DNS resolver degradation - Talkspirit & Holaspirit services unavailable

Incident Report for Talkspirit

Postmortem

Public Postmortem — April 2, 2026

Incident: Service unavailability on Talkspirit and Holaspirit

Summary

On April 2, 2026, Talkspirit and Holaspirit experienced two brief periods of service unavailability. Users were unable to access the platforms for approximately 5-8 minutes during each event.

Timeline (UTC)

Time Event
07:00 First incident — services unavailable for ~5 minutes, self-recovered
13:34 Second incident — connectivity issues detected
13:37 User-facing impact begins — platform access disrupted
13:39 Core services begin recovering (API, accounts)
13:42 All services fully restored

What happened

An internal DNS resolver responsible for routing traffic between our infrastructure components became temporarily overloaded. When DNS resolution slowed down, our load balancers were unable to reach backend application servers, causing requests to fail.

The issue was intermittent — the DNS resolver was not down but was dropping a portion of queries during short bursts of high demand. This caused a cascading effect where health checks failed, backend servers were marked unavailable, and user requests were rejected.

Services recovered automatically as DNS resolution stabilized and load balancers re-enabled backend servers.

What was not affected

  • No data was lost or corrupted
  • No security breach occurred
  • Internal application servers remained healthy throughout
  • The issue was limited to network-level routing, not application logic

Root cause

The DNS resolver serving our production infrastructure had insufficient queue capacity for the volume of queries generated by our growing number of services. During peak query bursts, the resolver's internal queue overflowed, causing DNS lookups to time out silently. This prevented our load balancers from reaching application servers.

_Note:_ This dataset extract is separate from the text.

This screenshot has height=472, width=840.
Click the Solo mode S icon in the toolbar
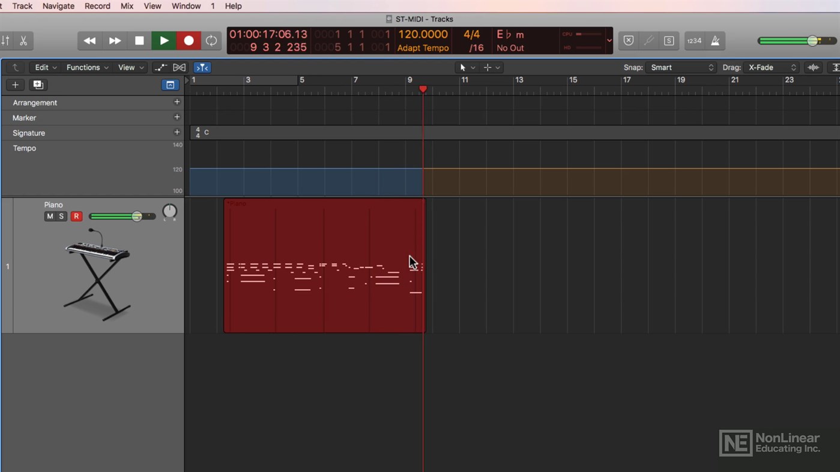pyautogui.click(x=668, y=40)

What we are doing about it

  • Monitoring improvements: We are deploying dedicated DNS resolver monitoring with real-time alerting on query failures and queue saturation. This was previously a blind spot.
  • Capacity tuning: We are increasing the DNS resolver's processing capacity to handle peak query volumes with adequate headroom.
  • Reducing DNS load: We are cleaning up unnecessary DNS traffic from deprecated services that were still generating queries.
  • DNS Caching: We are implementing DNS caching at local level

Lessons learned

This incident highlighted that our DNS infrastructure — a critical dependency for all services — lacked dedicated monitoring and alerting. While our application-level monitoring detected the outage within minutes, we had no visibility into the DNS resolver's internal health. We are addressing this gap as a priority.

We apologize for the disruption and are committed to preventing recurrence.

Posted Apr 02, 2026 - 19:06 CEST

Resolved

Talkspirits endpoints are unreachable
Posted Apr 02, 2026 - 01:00 CEST